■ THE PROBLEM: Repeat verbatim, and only, the lines of the data below, beginning at the line that contains "New Posts (44, 113)" and stopping after the line that contains "Privacy Policy".

■ DATA TO USE:
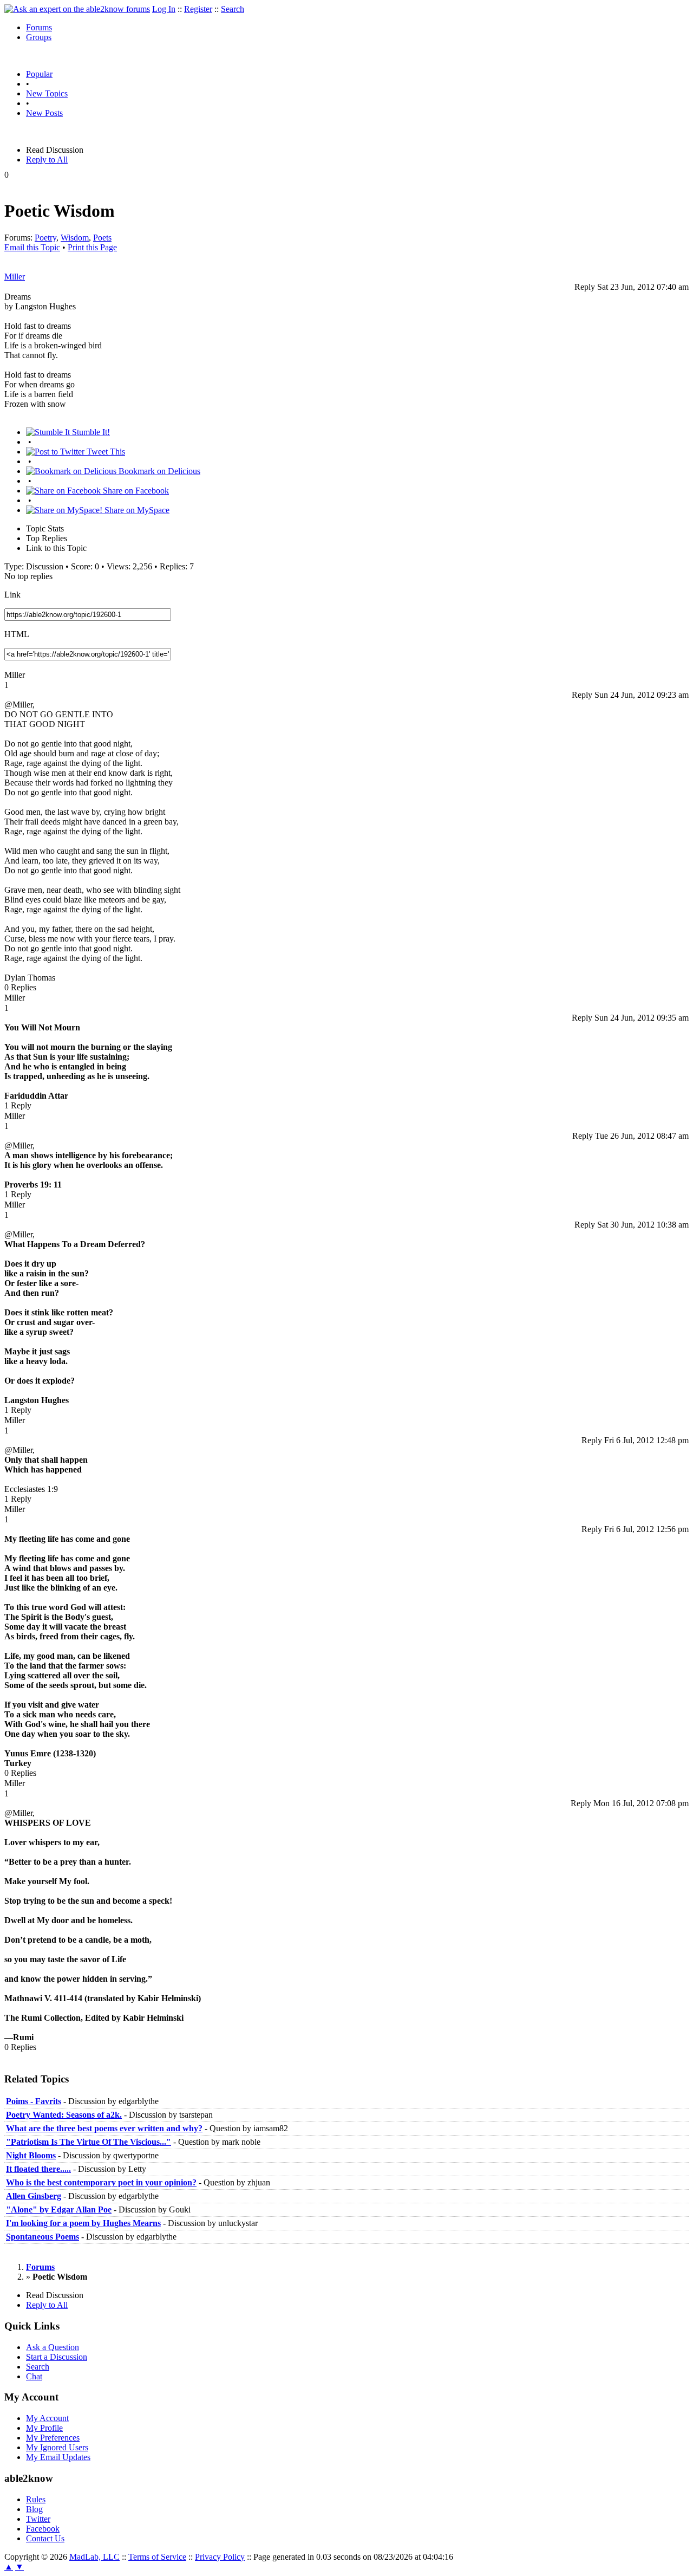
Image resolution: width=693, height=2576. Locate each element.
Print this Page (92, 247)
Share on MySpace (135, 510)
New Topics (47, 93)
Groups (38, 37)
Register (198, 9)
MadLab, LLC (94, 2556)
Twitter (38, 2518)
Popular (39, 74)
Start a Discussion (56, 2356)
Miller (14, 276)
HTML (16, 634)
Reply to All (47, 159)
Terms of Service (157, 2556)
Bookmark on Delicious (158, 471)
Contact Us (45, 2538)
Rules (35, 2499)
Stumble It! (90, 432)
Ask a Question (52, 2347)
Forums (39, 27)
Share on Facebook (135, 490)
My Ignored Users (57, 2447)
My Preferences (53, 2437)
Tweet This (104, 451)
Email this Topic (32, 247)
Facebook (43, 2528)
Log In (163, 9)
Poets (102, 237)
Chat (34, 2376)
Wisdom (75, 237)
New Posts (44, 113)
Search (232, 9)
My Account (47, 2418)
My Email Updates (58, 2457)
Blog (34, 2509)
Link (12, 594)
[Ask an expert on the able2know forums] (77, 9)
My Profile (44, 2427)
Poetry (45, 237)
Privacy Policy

--

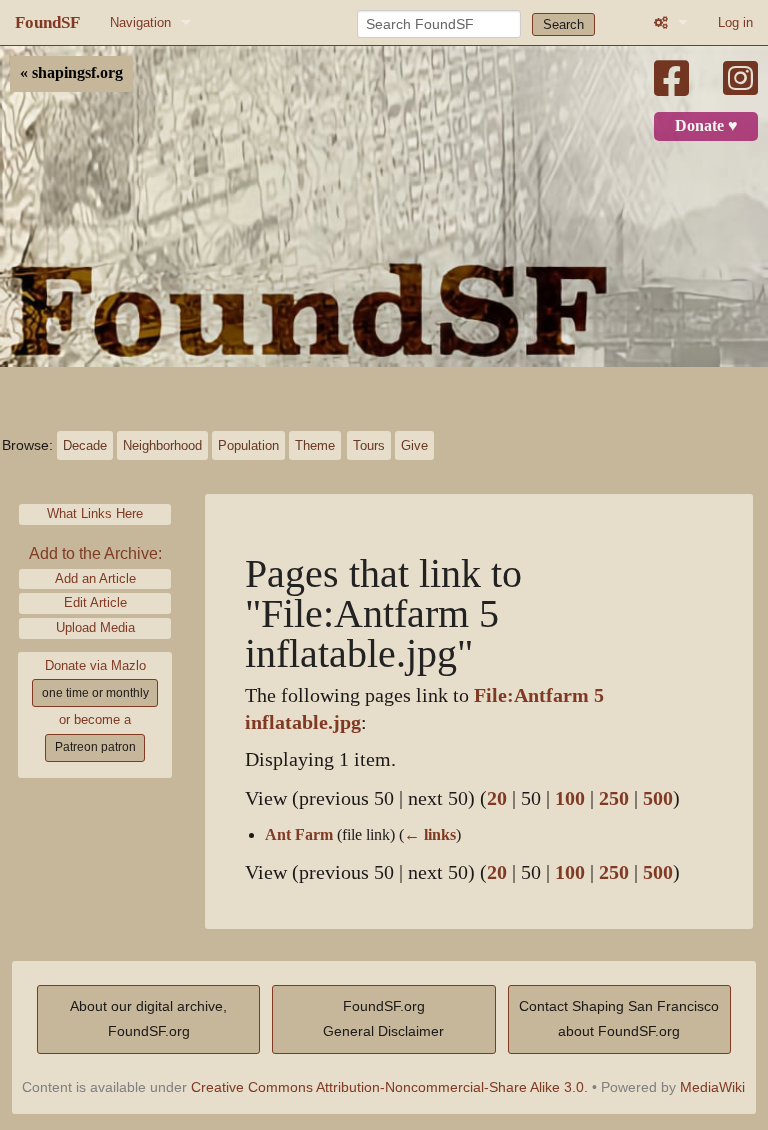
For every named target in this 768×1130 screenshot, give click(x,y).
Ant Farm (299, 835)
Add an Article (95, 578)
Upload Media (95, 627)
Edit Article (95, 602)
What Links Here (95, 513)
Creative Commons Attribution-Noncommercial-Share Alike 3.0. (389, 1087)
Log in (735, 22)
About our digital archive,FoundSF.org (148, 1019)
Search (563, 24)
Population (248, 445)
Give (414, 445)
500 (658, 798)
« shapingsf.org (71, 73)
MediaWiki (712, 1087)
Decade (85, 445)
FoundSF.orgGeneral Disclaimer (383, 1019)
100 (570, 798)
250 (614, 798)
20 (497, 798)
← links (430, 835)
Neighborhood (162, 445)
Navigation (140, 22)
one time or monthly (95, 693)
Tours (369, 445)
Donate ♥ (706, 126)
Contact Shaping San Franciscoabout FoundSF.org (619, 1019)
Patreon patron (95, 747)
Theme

---

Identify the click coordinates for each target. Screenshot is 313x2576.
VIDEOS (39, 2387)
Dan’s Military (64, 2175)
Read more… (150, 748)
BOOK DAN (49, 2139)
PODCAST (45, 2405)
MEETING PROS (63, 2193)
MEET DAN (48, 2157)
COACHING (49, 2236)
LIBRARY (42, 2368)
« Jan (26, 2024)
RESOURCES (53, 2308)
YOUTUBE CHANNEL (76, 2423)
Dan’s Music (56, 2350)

■ SOLVED EXERCISE:
New Posts (44, 113)
Search (232, 9)
My Account (47, 2418)
My Email Updates (58, 2457)
Blog (34, 2509)
Link (12, 594)
[Ask an expert on the able2know forums] (77, 9)
My Profile (44, 2427)
Poetry (45, 237)
Privacy Policy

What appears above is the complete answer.